Eu estava seguindo aqui um caminho lógico, explicando a assimetria de risco, que você não captura as oportunidades se estiver fora do mercado e o porquê que você deve ter ativos não correlacionados (e de risco) em sua carteira.

Essa semana vou entrar em algo mais estrutural (e infelizmente mais chato). O assunto parece ser uma teoria da conspiração, mas não é (eu gostaria que fosse). É extremente difícil me fazer claro o suficiente em uma publicação direcionada ao público em geral, mas o tema é importante demais para ser negligenciado.

Vou dividir o tema em duas semanas, com as causas nessa e as consequências na próxima, e você vai entender porque a Criptomoeda vai fazer muito sentido em futuro não tão distante.

O gráfico abaixo mostra o balanço dos principais bancos centrais do planeta. Peço especial atenção para que vocês vejam o que acontece de 2008 (a última grande crise econômica) para cá.

Bom, vejam que uma emissão de 14 Trilhões de Dólares (lembrando que o PIB do mundo é algo próximo a 80 Trilhões de dólares) em praticamente 10 anos.

Tá, e daí, o que isso significa? De forma resumida e simplista (mas honesta), a consequência direta dessa expansão monetária significa uma dívida, uma grande (bem grande) dívida.

Quer saber a parte ruim? Essa dívida é impagável. Isso mesmo, o mundo como o conhecemos está quebrado e (quase) ninguém fala sobre isso.

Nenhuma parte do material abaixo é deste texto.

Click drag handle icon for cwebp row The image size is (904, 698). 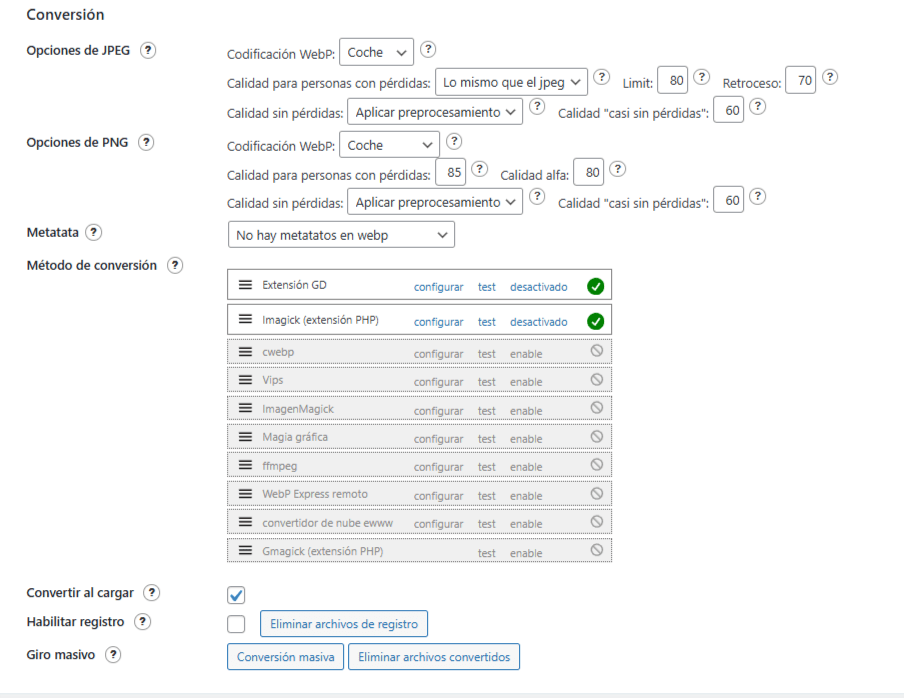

Essa emissão desproporcional de dinheiro foi feita com base no absolutamente nada (sem lastro – e não, não estou falando de Criptomoeda ainda), o tal “dinheiro de helicóptero”, termo cunhado pelo Nobel de economia Milton Friedman para descrever os efeitos da expansão monetária mediante “distribuição de dinheiro”.

Aconteceu que em 2008 o sistema financeiro tradicional quase foi pro beleléu… a solução para evitar o contágio e uma grande crise sistêmica foi injetar liquidez (grana pesada) na economia a fim de evitar o efeito dominó e um banco quebrar depois do outro. Entregaram o Lehman às piranhas e fim. Só lembrando que os bancos não tem dinheiro para honrar com seus depósitos mais isso é história para outro dia.

Em resumo (bem resumido porque a coisa não é tão simples assim), os governos saíram comprando títulos da dívida à vista (para injetar dinheiro em circulação), e como não tinham caixa para isso, imprimiram o dinheiro necessário para fazer essa recompra.

Além disso, era necessário emprestar um dinheiro que não existia ou os bancos e corporações iriam colapsar. O que foi feito?

Imprimiu-se mais dinheiro (a partir do nada) para ser emprestado a juros muito (mas muito) camaradas, quase igual aquele empréstimo que você fez ao seu cunhado, e em algumas partes do mundo (Japão por exemplo) com juros negativos – sim, em alguns casos você deveria daqui a um ano um valor menor do que você pegou emprestado.

E o que a turma fez com esse dinheiro?

Vejam a figura acima, em que a linha azul é o balanço do FED (banco central americano) a linha vermelha é a valorização do índice SP500 (principal índice da bolsa americana).

Pois é, a turma pegou dinheiro a juro baixo (ou negativo) e saiu comprando ações na bolsa como se não houvesse o amanhã. Já que deixar o dinheiro parado no banco não estava rendendo quase nada… Um rally sem precedentes tomou conta das bolsas no mundo “desenvolvido”.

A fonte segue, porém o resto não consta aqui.